### Record excerpts ###

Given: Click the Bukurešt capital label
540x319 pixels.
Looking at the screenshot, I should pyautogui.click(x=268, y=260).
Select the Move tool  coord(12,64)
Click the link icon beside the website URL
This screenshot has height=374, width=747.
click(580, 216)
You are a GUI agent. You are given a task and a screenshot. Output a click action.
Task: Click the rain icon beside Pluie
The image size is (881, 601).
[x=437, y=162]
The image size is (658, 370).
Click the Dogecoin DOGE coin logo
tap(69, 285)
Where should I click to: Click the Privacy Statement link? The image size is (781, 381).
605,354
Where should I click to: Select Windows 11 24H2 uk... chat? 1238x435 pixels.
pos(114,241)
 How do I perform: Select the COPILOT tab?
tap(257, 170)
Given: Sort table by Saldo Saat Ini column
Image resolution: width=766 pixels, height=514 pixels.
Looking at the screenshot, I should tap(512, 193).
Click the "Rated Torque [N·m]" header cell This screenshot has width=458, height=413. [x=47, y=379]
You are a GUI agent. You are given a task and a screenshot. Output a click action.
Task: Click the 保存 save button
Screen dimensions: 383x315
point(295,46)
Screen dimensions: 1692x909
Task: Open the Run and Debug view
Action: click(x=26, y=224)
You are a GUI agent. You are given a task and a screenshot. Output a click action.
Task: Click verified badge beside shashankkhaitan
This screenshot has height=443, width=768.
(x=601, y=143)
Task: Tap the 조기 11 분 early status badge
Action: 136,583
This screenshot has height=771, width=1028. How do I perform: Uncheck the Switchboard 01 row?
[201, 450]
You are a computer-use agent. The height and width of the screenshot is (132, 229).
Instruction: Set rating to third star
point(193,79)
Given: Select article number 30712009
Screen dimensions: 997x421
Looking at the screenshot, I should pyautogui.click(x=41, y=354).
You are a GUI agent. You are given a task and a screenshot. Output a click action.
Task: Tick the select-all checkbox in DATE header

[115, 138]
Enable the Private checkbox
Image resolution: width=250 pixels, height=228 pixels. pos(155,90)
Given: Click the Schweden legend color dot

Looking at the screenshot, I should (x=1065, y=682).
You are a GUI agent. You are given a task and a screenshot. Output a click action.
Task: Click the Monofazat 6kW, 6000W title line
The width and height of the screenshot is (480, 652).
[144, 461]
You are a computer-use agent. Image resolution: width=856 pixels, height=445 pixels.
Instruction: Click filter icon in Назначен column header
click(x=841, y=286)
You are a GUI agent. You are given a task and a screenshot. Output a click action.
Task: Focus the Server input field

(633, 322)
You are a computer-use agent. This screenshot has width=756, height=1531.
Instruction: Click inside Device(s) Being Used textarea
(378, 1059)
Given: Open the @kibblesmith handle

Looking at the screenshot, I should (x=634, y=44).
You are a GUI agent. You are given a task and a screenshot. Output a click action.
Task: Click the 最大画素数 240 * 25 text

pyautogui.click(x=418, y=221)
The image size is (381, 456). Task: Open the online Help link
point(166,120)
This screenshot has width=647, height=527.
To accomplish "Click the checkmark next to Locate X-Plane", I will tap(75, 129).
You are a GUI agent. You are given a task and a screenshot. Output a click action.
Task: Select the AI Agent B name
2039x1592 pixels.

###

Work required => Each line of the material above that holds "computer" counts once; give the total and nothing else.

Written response => 3